I hope I never lose my sense of wonder. If that makes me naive, then so be it.

Tuesday, 7 August 2012

miscellany: crème fraîche

I've seen this referenced in quite a few recipes, so wanted some when I made the last tarte tatin. Because that's my one of my stringent criteria for trying new food (right up there with, 'hey, this sounds weird...'). Problem was, my little local grocery store didn't have it, and from the sounds of things it was pretty pricey anyway.

What is it? Crème fraîche is a cultured cream: cream and bacterial culture. It's tangy, but not so much as sour cream. That's really about it. Texture may vary, and the labeling is regulated in Europe and several types acknowledged in France.

Thanks to this video and several articles, I figured tackling it on my own would be no problem. It is as simple as promised. And there's something about making this that feels ancient, homestead-ish, and basically awesome, cooking-wise.

Before: It looks like ...well, cream.

Records from a data collection:
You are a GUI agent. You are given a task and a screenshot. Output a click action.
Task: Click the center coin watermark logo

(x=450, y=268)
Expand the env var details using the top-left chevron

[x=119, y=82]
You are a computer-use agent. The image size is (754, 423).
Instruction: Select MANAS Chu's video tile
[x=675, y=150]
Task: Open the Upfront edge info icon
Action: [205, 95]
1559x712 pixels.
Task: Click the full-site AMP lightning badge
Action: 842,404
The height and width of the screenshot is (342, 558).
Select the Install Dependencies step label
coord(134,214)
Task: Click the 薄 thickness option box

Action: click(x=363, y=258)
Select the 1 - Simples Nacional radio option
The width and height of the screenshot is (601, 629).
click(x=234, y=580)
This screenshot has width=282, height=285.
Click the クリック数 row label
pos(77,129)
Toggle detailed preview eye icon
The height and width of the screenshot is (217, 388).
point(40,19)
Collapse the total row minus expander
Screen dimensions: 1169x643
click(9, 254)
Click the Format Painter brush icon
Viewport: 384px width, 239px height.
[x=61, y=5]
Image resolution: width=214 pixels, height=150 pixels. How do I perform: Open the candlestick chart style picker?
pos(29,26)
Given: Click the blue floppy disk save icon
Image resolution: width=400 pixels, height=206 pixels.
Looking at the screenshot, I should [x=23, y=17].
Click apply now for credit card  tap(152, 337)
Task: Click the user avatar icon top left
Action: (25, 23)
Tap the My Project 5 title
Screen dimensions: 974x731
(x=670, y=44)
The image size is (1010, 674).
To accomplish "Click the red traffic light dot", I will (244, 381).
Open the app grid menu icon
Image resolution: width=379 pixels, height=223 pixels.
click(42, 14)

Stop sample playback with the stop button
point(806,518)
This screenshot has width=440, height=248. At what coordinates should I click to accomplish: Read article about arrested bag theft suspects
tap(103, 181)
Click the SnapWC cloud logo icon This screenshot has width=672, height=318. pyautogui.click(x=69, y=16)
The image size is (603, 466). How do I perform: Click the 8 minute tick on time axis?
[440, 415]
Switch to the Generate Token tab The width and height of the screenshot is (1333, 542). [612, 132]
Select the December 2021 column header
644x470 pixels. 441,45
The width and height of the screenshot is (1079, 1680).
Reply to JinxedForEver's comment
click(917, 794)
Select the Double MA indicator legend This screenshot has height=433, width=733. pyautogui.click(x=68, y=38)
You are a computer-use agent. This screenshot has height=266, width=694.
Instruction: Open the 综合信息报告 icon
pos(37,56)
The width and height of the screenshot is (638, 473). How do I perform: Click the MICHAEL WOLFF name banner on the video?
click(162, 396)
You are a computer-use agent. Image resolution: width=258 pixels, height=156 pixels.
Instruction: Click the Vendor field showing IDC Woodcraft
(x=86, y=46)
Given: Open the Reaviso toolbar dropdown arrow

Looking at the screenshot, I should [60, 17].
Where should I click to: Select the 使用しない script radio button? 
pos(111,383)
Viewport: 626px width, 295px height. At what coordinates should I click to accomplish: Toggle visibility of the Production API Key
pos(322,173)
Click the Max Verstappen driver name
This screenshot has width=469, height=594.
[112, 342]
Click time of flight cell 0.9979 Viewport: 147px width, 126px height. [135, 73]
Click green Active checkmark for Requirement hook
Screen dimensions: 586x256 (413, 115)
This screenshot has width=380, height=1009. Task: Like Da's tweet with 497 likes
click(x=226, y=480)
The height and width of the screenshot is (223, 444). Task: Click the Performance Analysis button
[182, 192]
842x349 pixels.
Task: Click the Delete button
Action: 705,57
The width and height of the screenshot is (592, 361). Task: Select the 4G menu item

## Problems to work on
1. In the post about crème fraîche, which words does the writer use to describe how making it feels?
2. Carry the post about making crème fraîche forward from its final line.

## Solved tasks
1. ancient, homestead-ish, basically awesome

2.
One cup of heavy (whipping) cream and one tablespoon of buttermilk, stirred in a cup. While different sources altered the proportions slightly, there's not much more to it. The trick, though, is in the magic that happens over the time it sits on the counter.

That's right, this all-dairy product sat on my counter. For about two days in the summer. This was my biggest barrier: overcoming years of the "put it in the fridge or it WILL SPOIL and you will GET BOTULISM and NOT THE NICE BOTOX KIND" mentality to give the bacteria in the buttermilk a chance to warm up, hang out, and do their thing. Hooray for fermentation! 

The first day, no noticeable change and it still looked like heavy cream. Over the course of the second day, though, it had thickened into a consistency like a sour cream or Greek yogurt. Instead of spoiling or curdling, it had melded together into something new and delicious.

After: Thickened and ready to use.
To say it tastes like sour cream isn't right. Its texture reminded me of Devonshire cream, smooth and thick, but it had a gentle tang to it (hence the common substitution of sour cream that's often suggested) combined with the sweetness that comes from real, honest-to-goodness cream. I quickly stashed it in the fridge before the first spoonful turned into a second, and a third, and so on. According to my sources, it keeps in the fridge for about 10 days.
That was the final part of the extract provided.